Rosenberger OSI si differenzia così da chi si occupa di installazione dei cavi perché accanto a queste operazioni, che anche noi ovviamente continuiamo a fare, ora ci proponiamo come guida per il cliente fornendogli il supporto per tutte le sue esigenze di organizzazione o trasferimento di data center nell’ottica anche di un’ottimizzazione futura e un efficientamento delle risorse. È un valore aggiunto che solo noi portiamo tra tutti i player attivi nel cablaggio”.
Prevedete che con l’affermarsi del processo di digitalizzazione le aziende avranno sempre più necessità di trasferire i propri data center? È un mercato in espansione?
“Quello dei data center è un mercato in forte espansione: la necessità di avere data center sempre più idonei e performanti è alla base del processo di trasformazione digitale e questo vale sia per le piccole aziende sia per i grandi provider. Si tratta quindi di un mercato in forte crescita anche se in Italia ovviamente non c’è il dinamismo che possiamo trovare ad esempio a Londra, a Francoforte o a Parigi, che sono i principali hub europei”.

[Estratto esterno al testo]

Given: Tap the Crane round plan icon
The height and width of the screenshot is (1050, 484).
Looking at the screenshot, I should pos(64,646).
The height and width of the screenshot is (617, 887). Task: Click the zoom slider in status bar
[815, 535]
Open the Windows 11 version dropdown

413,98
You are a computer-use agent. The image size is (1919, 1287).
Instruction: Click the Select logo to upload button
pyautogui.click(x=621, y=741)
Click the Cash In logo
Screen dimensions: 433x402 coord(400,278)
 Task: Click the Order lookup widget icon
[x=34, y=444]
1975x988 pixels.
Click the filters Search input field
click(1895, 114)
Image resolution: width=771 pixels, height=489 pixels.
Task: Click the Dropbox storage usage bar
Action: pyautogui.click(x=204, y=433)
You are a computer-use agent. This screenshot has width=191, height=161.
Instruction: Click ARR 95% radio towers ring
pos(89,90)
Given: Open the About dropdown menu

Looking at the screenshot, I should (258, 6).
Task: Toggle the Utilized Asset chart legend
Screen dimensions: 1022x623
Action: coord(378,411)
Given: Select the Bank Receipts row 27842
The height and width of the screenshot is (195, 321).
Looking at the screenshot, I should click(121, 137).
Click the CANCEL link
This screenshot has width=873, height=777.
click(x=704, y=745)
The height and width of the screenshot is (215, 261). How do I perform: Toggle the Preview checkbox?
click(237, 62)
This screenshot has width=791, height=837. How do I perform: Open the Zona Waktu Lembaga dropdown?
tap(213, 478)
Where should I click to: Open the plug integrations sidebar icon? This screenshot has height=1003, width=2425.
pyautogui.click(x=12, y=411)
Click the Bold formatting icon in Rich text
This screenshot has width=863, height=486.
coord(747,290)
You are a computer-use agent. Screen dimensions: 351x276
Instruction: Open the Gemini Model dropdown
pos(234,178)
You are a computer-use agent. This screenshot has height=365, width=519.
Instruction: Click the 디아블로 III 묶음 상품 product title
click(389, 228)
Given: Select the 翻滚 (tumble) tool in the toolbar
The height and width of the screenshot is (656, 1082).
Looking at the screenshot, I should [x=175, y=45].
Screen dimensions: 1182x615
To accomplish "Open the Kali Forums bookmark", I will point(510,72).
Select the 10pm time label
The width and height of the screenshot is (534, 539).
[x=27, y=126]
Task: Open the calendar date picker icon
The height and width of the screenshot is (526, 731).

Come mai l’Italia si trova spesso in una posizione di fanalino di coda rispetto agli altri Paesi europei?
“Il nostro Paese ha un tessuto imprenditoriale unico e peculiare perché la maggior parte delle aziende italiane sono piccole o addirittura micro-imprese dove vige ancora la legge del prezzo più basso.
Mentre altrove la spesa per il cablaggio viene vista come un investimento per migliorare i processi e avere più margine, in Italia questa mentalità tarda ancora ad affermarsi. Un po’ come avviene, ad esempio, anche per le tematiche relative alla cybersecurity.
Altro elemento importante è che in Italia manca anche l’effetto trainante del Governo perché se negli altri Paesi la PA è la prima ad investire trascinando i privati, in Italia manca ancora un po’ questa sensibilità, anche se sono sicuro che nel corso del tempo ci si arriverà”.